This period of relative calm lasted as long as it takes to eat an amuse bouche, unfortunately, as several courts refused to defer to the DOL’s new sub-regulatory guidance and continued to adhere to the 80/20 rule.  Further, once the administration changed, the DOL delayed the effective date of the regulation.

The Old/New Recipe for the Tip Credit

Last week, the DOL published a NPRM replacing that 2020 rule. The new proposed rule largely repackages the old 80/20 rule, and also places even greater limits on employers’ ability to take the tip credit under the FLSA.  What is work within a tipped occupation is no longer guided by the duties listed in O*NET.  Rather, under the new proposed rule, work within a tipped occupation includes (a) work that “produces tips” or (b) work that “directly supports” tip-producing work, provided it is “not performed for a substantial amount of time.”

Tip-producing work is defined circularly as “any work for which tipped employees receive tips.”  The DOL provides precious few examples in the regulation of that for a few job categories, noting that “a server’s tip producing work includes waiting tables” and that “a bartender’s tip-producing work includes making and serving drinks.”  The commentary to the proposed regulation provides a few other examples, but, because tip-producing work is defined only through examples, the proposal ultimately leaves it up to individual DOL investigators and judges to decide what they each think produces tips and what doesn’t.

_Written instruction a_:
Answer these questions about the tip credit excerpt, one answer per line:
(i) What did the DOL do with the regulation's effective date once the administration changed?
(ii) What did the DOL publish last week?
(iii) How is tip-producing work defined?

_The records_:
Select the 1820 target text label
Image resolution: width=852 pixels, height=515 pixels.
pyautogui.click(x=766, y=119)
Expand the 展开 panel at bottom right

* * *

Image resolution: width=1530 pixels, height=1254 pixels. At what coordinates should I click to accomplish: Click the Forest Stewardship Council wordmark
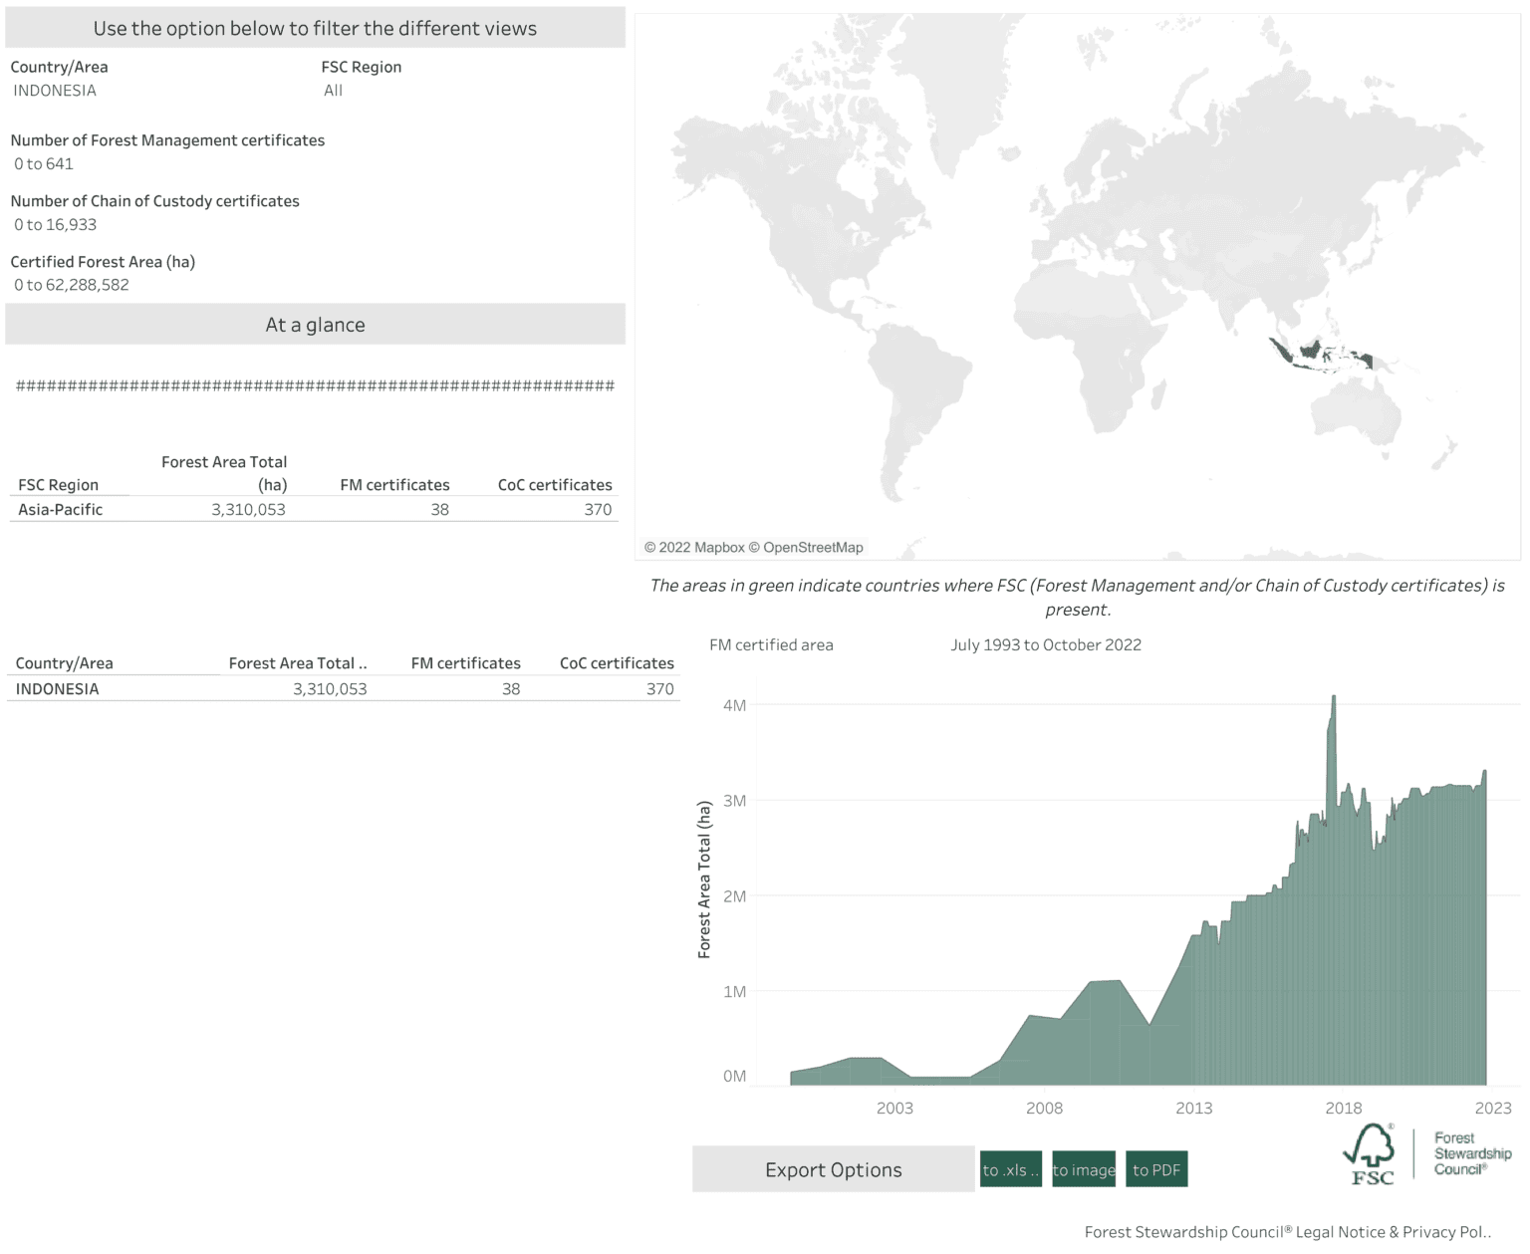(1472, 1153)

_Written instruction b_: Collect every line of the records that contains the word "pixels".

_Solution a_:
(i) The DOL delayed the effective date of the regulation.
(ii) The DOL published an NPRM replacing the 2020 rule.
(iii) It is defined as "any work for which tipped employees receive tips."

_Solution b_:
Image resolution: width=852 pixels, height=515 pixels.
Image resolution: width=1530 pixels, height=1254 pixels. At what coordinates should I click to accomplish: Click the Forest Stewardship Council wordmark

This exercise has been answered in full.